§ Excerpted data:
•••
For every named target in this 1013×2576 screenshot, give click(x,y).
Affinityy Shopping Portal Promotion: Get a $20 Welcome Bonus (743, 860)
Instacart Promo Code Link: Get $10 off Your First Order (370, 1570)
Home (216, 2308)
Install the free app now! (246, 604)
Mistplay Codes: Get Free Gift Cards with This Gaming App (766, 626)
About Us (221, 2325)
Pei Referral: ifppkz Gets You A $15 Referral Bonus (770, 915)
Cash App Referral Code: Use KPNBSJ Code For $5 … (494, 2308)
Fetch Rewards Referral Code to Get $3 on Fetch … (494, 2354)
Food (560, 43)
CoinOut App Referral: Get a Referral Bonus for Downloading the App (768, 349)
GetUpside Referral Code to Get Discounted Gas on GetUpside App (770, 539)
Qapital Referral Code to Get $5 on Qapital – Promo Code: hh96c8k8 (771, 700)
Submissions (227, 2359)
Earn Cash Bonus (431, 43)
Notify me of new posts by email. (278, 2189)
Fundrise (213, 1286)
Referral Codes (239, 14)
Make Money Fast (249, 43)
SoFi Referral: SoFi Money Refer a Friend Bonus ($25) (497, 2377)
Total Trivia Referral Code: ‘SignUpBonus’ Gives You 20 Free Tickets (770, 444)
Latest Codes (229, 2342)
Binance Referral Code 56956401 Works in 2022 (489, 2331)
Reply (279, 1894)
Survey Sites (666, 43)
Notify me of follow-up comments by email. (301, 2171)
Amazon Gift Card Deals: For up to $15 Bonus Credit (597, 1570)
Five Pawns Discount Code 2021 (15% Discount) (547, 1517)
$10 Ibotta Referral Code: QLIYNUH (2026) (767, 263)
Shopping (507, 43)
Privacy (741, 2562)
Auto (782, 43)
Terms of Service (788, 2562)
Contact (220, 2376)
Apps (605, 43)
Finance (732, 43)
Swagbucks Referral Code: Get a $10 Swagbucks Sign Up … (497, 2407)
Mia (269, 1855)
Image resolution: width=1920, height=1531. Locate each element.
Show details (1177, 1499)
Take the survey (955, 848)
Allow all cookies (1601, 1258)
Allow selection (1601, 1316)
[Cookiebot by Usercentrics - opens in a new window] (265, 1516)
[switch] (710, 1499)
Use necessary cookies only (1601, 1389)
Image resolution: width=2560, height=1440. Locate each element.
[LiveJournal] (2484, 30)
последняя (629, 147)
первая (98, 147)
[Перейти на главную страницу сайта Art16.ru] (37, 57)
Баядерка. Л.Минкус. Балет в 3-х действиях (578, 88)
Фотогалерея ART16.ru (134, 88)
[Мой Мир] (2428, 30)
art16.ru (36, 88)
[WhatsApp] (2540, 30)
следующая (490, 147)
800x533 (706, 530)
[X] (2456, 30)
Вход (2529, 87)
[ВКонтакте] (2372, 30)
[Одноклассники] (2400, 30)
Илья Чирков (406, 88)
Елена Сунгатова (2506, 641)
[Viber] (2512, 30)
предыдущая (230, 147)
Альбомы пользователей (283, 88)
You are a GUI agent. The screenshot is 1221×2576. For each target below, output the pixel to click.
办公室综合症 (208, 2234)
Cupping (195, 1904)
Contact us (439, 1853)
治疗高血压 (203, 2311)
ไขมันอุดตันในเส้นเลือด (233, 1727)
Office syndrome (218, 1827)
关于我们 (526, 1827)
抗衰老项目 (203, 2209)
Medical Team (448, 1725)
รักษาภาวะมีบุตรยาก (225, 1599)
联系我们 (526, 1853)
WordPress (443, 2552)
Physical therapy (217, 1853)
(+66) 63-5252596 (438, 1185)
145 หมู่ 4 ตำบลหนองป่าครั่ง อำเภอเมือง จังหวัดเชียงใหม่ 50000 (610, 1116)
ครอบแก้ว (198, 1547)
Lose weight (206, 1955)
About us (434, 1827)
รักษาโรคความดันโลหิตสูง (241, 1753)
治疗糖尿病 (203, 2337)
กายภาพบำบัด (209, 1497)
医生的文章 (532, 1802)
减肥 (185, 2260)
•••
§ What you need to do:
From the line holding "[Одноклассники] (2400, 30)" down to the last line of the records above, restate each line exactly as written.

§ Your solution:
[Одноклассники] (2400, 30)
Илья Чирков (406, 88)
Елена Сунгатова (2506, 641)
[Viber] (2512, 30)
предыдущая (230, 147)
Альбомы пользователей (283, 88)
You are a GUI agent. The screenshot is 1221×2576. For each target below, output the pixel to click.
办公室综合症 (208, 2234)
Cupping (195, 1904)
Contact us (439, 1853)
治疗高血压 (203, 2311)
ไขมันอุดตันในเส้นเลือด (233, 1727)
Office syndrome (218, 1827)
关于我们 (526, 1827)
抗衰老项目 (203, 2209)
Medical Team (448, 1725)
รักษาภาวะมีบุตรยาก (225, 1599)
联系我们 (526, 1853)
WordPress (443, 2552)
Physical therapy (217, 1853)
(+66) 63-5252596 (438, 1185)
145 หมู่ 4 ตำบลหนองป่าครั่ง อำเภอเมือง จังหวัดเชียงใหม่ 50000 (610, 1116)
ครอบแก้ว (198, 1547)
Lose weight (206, 1955)
About us (434, 1827)
รักษาโรคความดันโลหิตสูง (241, 1753)
治疗糖尿病 (203, 2337)
กายภาพบำบัด (209, 1497)
医生的文章 (532, 1802)
减肥 (185, 2260)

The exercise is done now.